Atomic mutations: insert and delete return the displaced value atomically.
Multi-store isolation: namespaces prevent cross-store key collisions in the same contract.

Examples

Leaderboard

Keep a sorted top-score list. Encode the score in the key so that lexicographic and numeric order coincide (big-endian u64 bytes).
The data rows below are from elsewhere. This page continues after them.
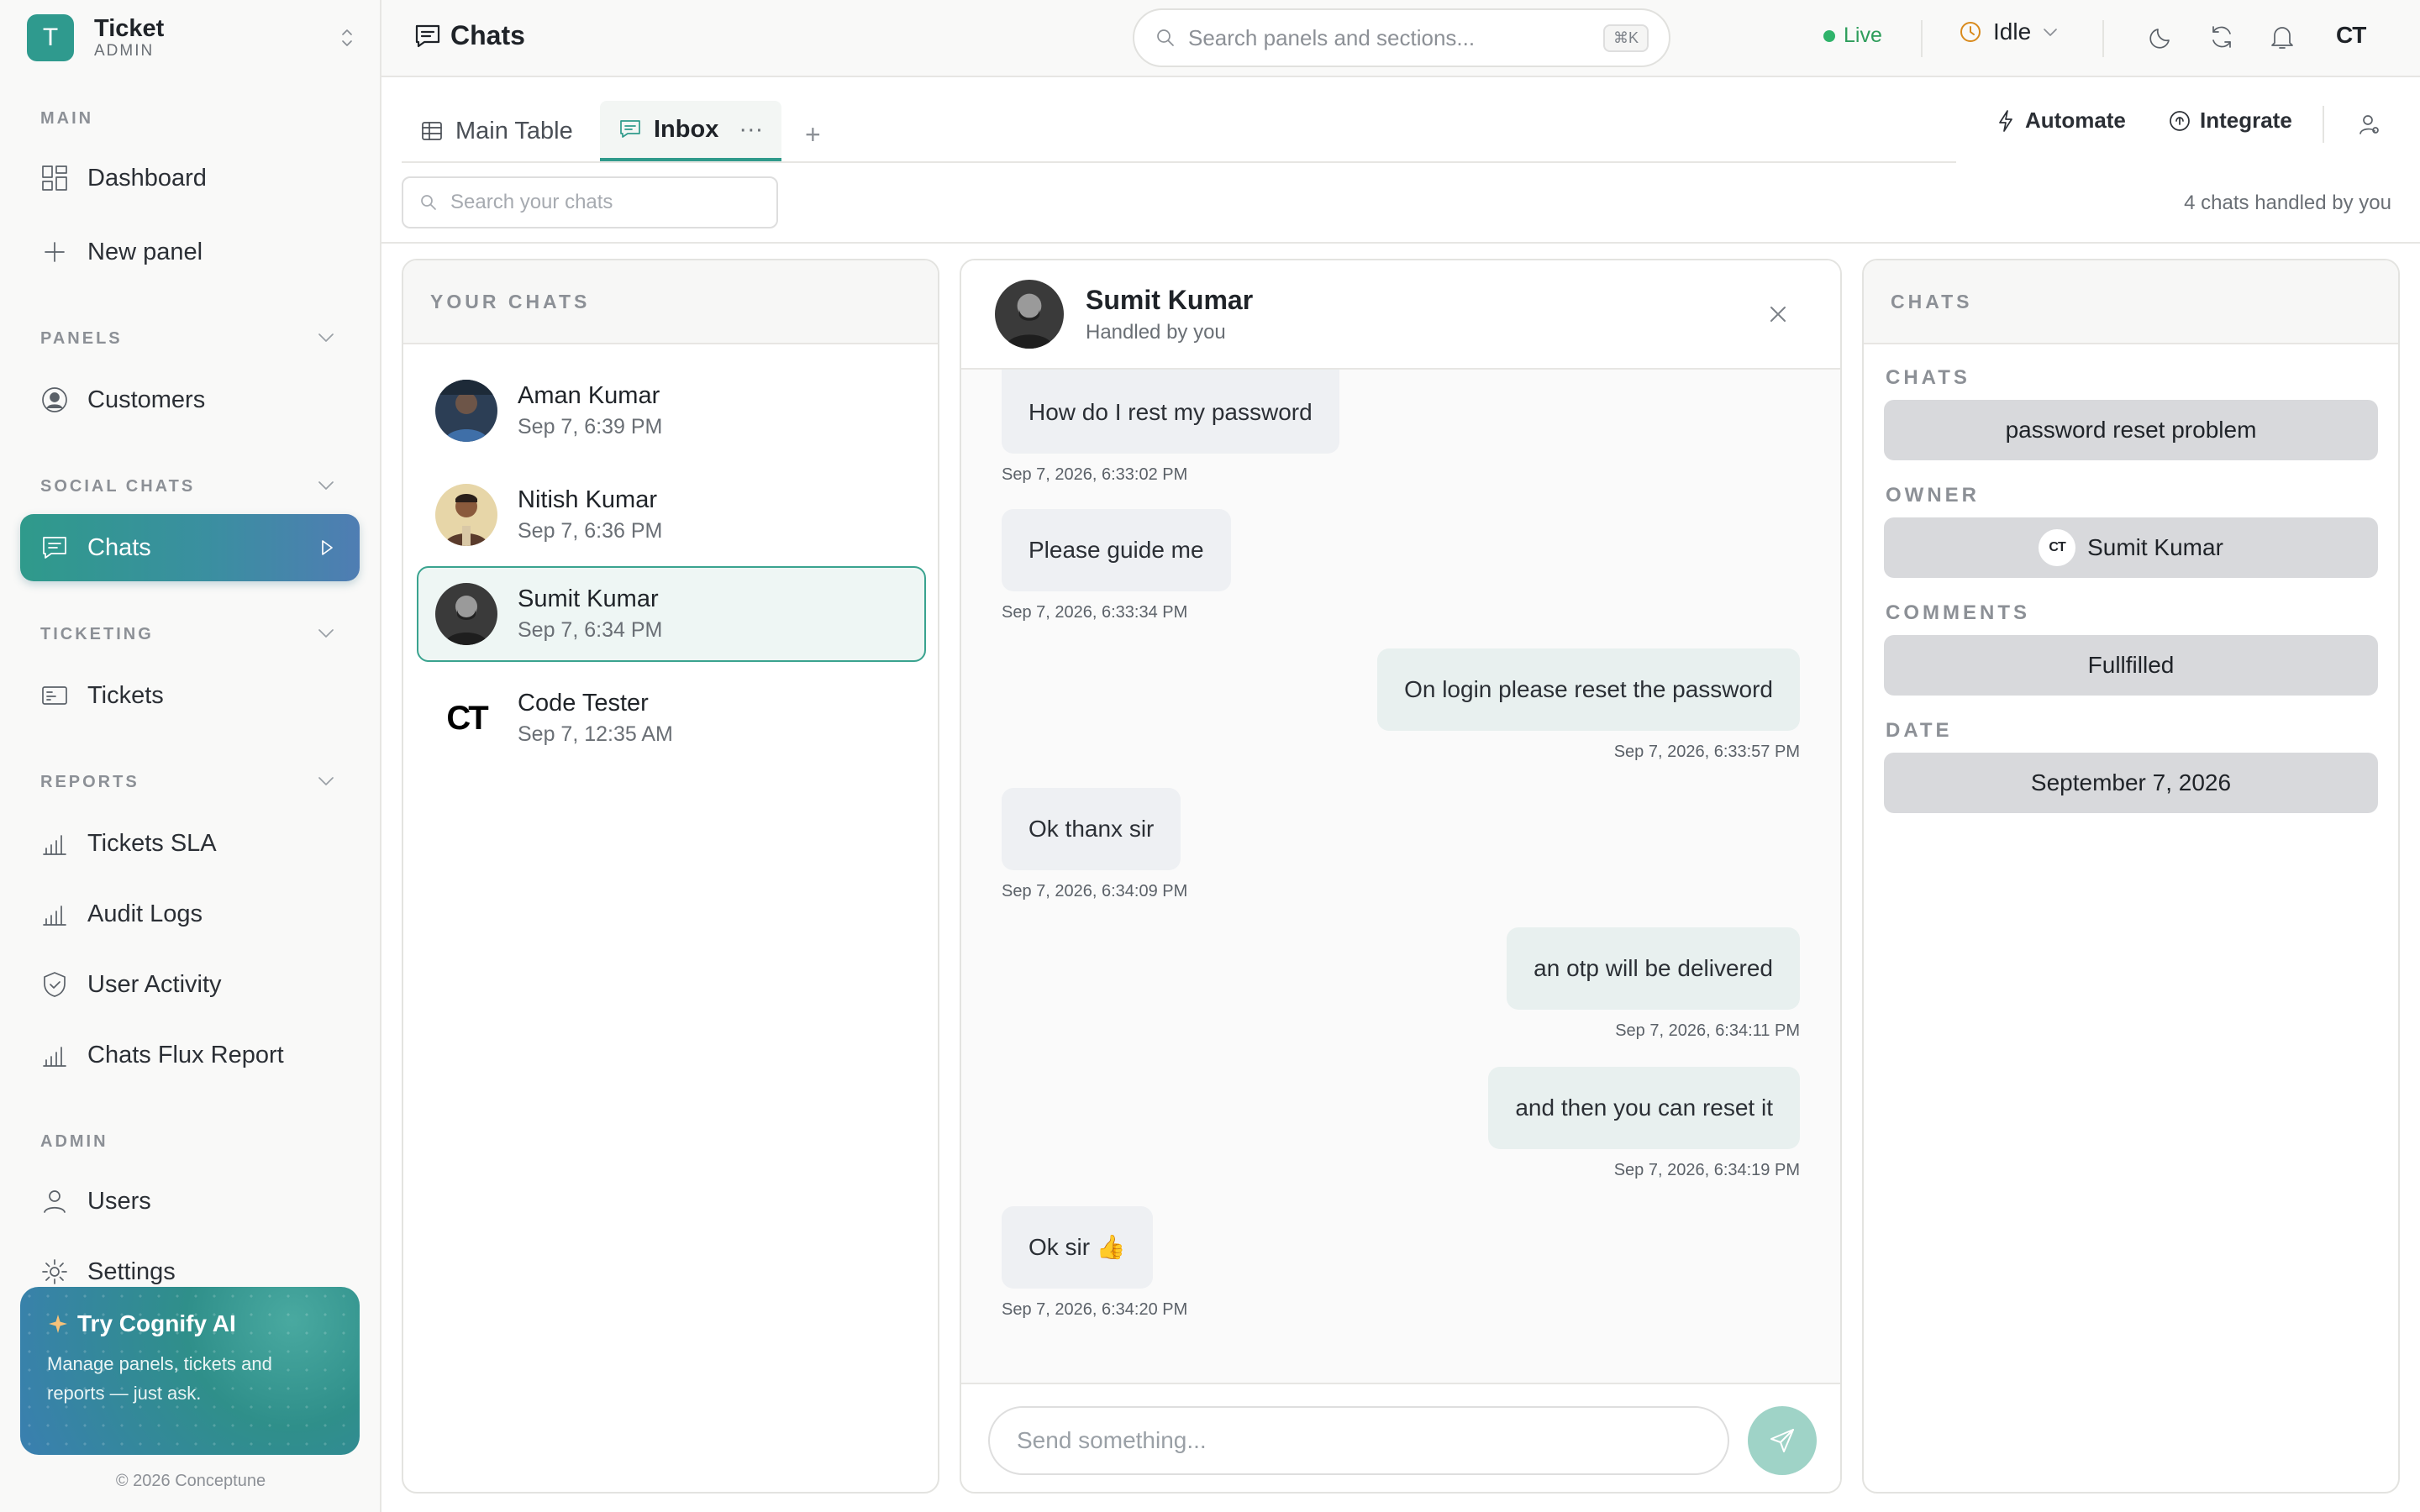 The height and width of the screenshot is (1512, 2420). I want to click on message-input, so click(1358, 1440).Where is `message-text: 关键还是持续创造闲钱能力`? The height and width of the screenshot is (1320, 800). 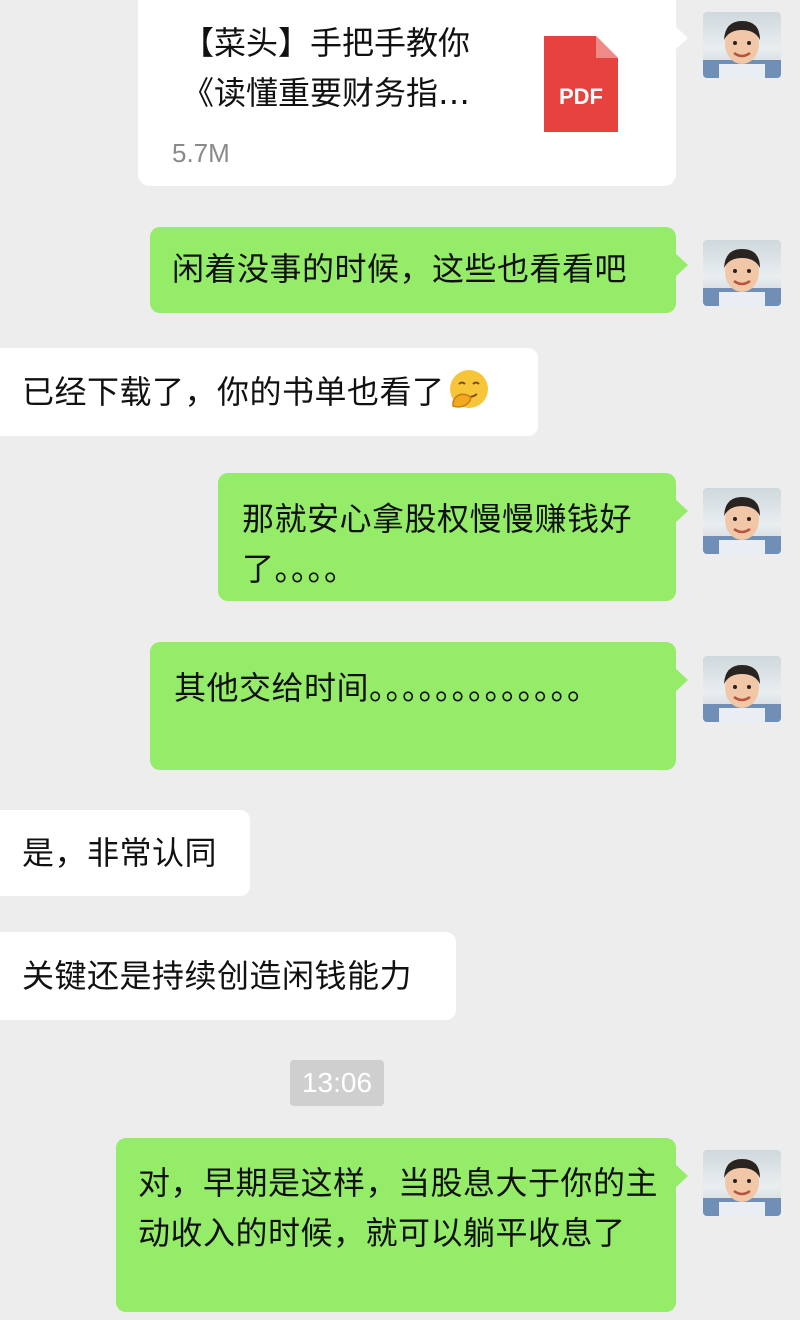 message-text: 关键还是持续创造闲钱能力 is located at coordinates (218, 976).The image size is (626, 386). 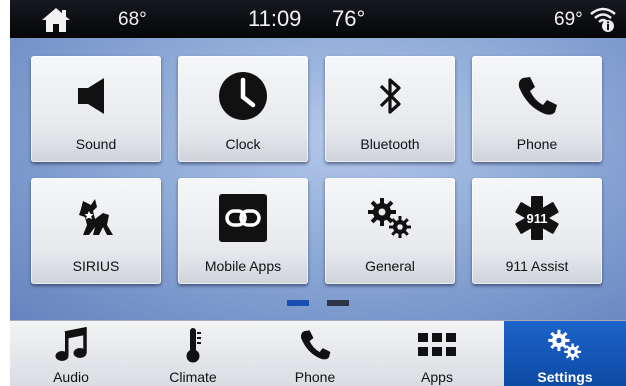 What do you see at coordinates (390, 96) in the screenshot?
I see `bluetooth-icon` at bounding box center [390, 96].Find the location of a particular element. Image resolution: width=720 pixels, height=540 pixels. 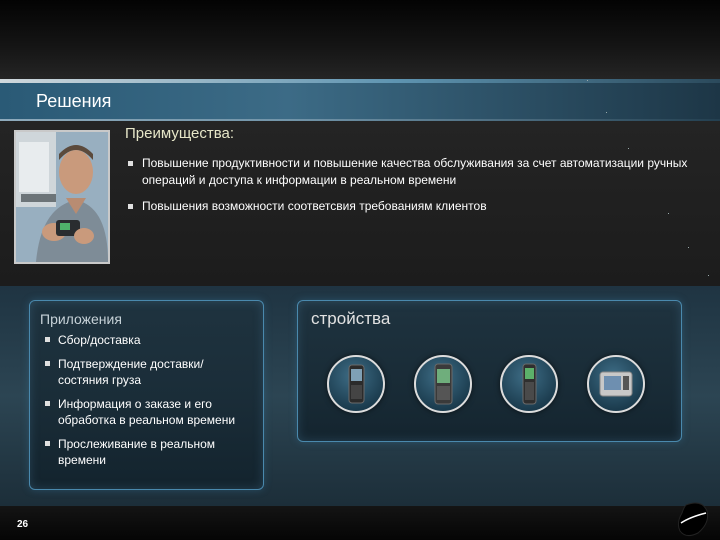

fn score_key(score: u64, player: Address) -> bytes {
    // Big-endian u64 prefix keeps scores sorted high→low when reading descending.
    let key: bytes = score.to_be_bytes()
    key.extend(player.to_bytes())
    return key
}
 
entry submit_score(player: Address, score: u64) -> u64 {
    let store: BTreeStore = BTreeStore::new("leaderboard".to_bytes())
 
    store.insert(score_key(score, player), player)
    return 0
}
 
// Read the top-3 scores (descending = highest first).
entry get_top3() -> u64 {
    let store: BTreeStore = BTreeStore::new("leaderboard".to_bytes())
 
    // Seek to the maximum possible key with descending traversal.
    let (cursor, first): (BTreeCursor, optional<Entry>) = store.seek(
        u64::MAX.to_be_bytes(),
        BTreeSeekBias::LessOrEqual,
        false
    )
 
    let shown: u32 = 0
    let entry: optional<Entry> = first
    while shown < 3 && entry != null {
        fire_rpc_event(1, [entry])
        entry = cursor.next()
        shown += 1
    }
 
    return 0
}

Orderbook (price-sorted asks)


const ASK_NS: bytes = "asks".to_bytes()
 
fn ask_key(price: u64, nonce: u64) -> bytes {
    let k: bytes = price.to_be_bytes()
    k.extend(nonce.to_be_bytes())
    return k
}
 
entry place_ask(price: u64, nonce: u64, amount: u64) -> u64 {
    let store: BTreeStore = BTreeStore::new(ASK_NS)
    store.insert(ask_key(price, nonce), amount)
    return 0
}
 
// Match asks at or below `max_price`.
entry fill_bids(max_price: u64) -> u64 {
    let store: BTreeStore = BTreeStore::new(ASK_NS)
 
    let (cursor, entry): (BTreeCursor, optional<Entry>) = store.seek(
        0u64.to_be_bytes(),
        BTreeSeekBias::GreaterOrEqual,
        true
    )
 
    while entry != null {
        // Decode the price prefix (first 8 bytes of the key).
        // If this ask is too expensive, stop iterating.
        // In a real contract you would decode and compare the key properly.
        cursor.delete()
        entry = cursor.next()
    }
 
    return 0
}

Paginated range query


entry get_page(start_key: bytes, page_size: u32) -> u64 {
    let store: BTreeStore = BTreeStore::new("data".to_bytes())
 
    let (cursor, first): (BTreeCursor, optional<Entry>) = store.seek(
        start_key,
        BTreeSeekBias::GreaterOrEqual,
        true
    )
 
    let count: u32 = 0
    let entry: optional<Entry> = first
    let results: any[] = []
 
    while count < page_size && entry != null {
        results.push(entry)
        entry = cursor.next()
        count += 1
    }
 
    fire_rpc_event(2, results)
    return 0
}

Notes

Namespaces should be stable constants — changing them leaves orphaned data.
insert and delete return the previous value if one existed, null otherwise.
seek with ascending: false lets you traverse from high to low.
Cursor mutations (delete) are reflected immediately; calling next() after a delete moves past the deleted entry.
len() returns the total count of entries in the store.